We’re learning a great deal about the clinical illness as papers from Wuhan are published, describing the pattern of COVID illness in large numbers of patients, every week now in the leading medical journals. The most obvious public health learning from China is the value of lockdown, which was implemented later than would have been ideal, but was highly effective in Wuhan. Despite the rapid rise in the number of cases, patients admitted to hospital and deaths, it achieved a rapid reduction in deaths and subsequently a dramatic fall in the number of new cases over a period of only six to eight weeks. Several papers have since been published which clearly indicate that increasing age is a risk factor for death from COVID-19, although people can die at any age. Further, it is obvious that coronavirus is quite different to the influenza virus in several key ways. It is more infectious but it does not appear to infect children at a high rate, which is most unusual for a respiratory virus. The majority of transmissions are therefore from adult to adult, in a roughly 1:2 ratio (i.e. one infects two others). The lockdown in Wuhan placed a limit on the extent to which other parts of China were affected although it still remains perplexing that the virus did not seriously affect most of the rest of the population in other parts of mainland China. Many questions remain unanswered, in particular how much very mild illness occurred and therefore the size of the “Denominator” – all the people infected with virus. Only when we know this number can we say what the true death rate is from coronavirus infection.

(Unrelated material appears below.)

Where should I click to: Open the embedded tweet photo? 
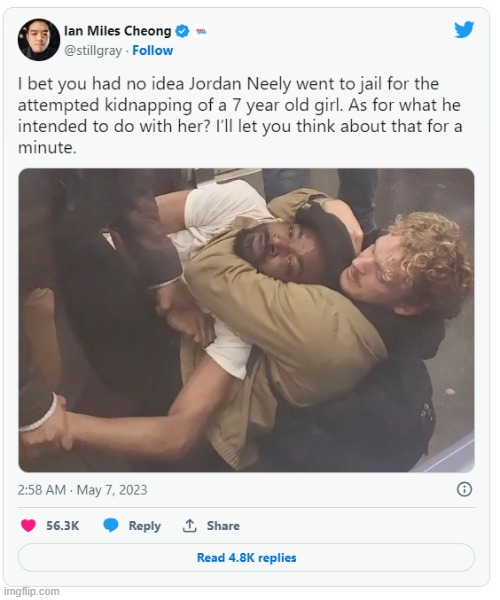246,320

How are people with existing respiratory conditions responding?
People with existing respiratory conditions usually experience a greater level of symptoms when they have a viral respiratory infection. This is not surprising as they may already be symptomatic from the disease already affecting their lungs, whether it be asthma, COPD or pulmonary fibrosis. On the other hand, a critical question for these people is whether they are more vulnerable to catching the virus or to having a life-threatening consequence from infection. At this stage it does not appear that they are more vulnerable to catching the virus, but are more vulnerable to serious outcomes from it. There is a very high rate of smoking amongst Chinese men in particular, but at present smoking has not been identified as a risk factor for getting COVID. As well, the prevalence of smokers amongst people who died from coronavirus in China was no higher than the prevalence of smoking in the general population.
Tell us more about the reported cases of relapse into pneumonia?
In some people the virus causes a very rapid progression from the onset of symptoms such as fever and cough through to the development of pneumonia, which is usually evidenced by marked breathlessness and low oxygen levels. The pneumonia caused by coronavirus can cause respiratory failure, when the lungs cannot supply adequate oxygen levels to the circulation and vital organs. This can worsen rapidly over a few hours, progressing to a requirement for intensive care admission and assisted ventilation. In other patients there is a slower evolution of the symptoms and the initial coronavirus symptoms may be mild with a fairly typical illness which lasts three to five days and then appears to improve. Subsequently a few days later some people can deteriorate with pneumonia and respiratory failure.
What does the course of the disease look like in these people and how can they be identified? Is this just in the elderly?
No, this is definitely not just in the elderly. Although older people (by which we mean over 60), particularly those with chronic ill-health and comorbidities (such as diabetes, hypertension, lung and heart disease) are more vulnerable to dying from COVID, people can die at any age. The reasons why somebody who is fit and healthy in their 30s or 40s can die from COVID remains unclear. There may be a constitutional vulnerability to severe effects of viral infection, or alternatively it may relate to the dose of virus they received when they first were exposed. We have yet to explore the reasons for this in full.
What is your advice to people with existing respiratory conditions?
People with pre-existing respiratory disease should see their doctors to make sure they are taking the right treatment, receiving their vaccinations, maintaining physical activity and looking after themselves as best as is possible. This is particularly important in people aged over 60, and in all patients with asthma who tend to be rather relaxed about their preventer treatment if they are feeling well. It is far better to control asthma well with daily preventer medication than to be vulnerable to a sudden attack when you develop a viral infection. It is also important that people with asthma use a puffer and spacer to take their reliver medications, rather than nebulisers, as these can spread infection. They should also ensure they have a written action plan to use in the case of any deterioration. I would encourage all patients with asthma and COPD to discuss their action plan with their GP and make sure they are on the right treatment. Finally but most critically, everyone with lung disease should be taking great care to reduce their risk of coronavirus infection, maintaining hand hygiene and social distancing as advised by health departments.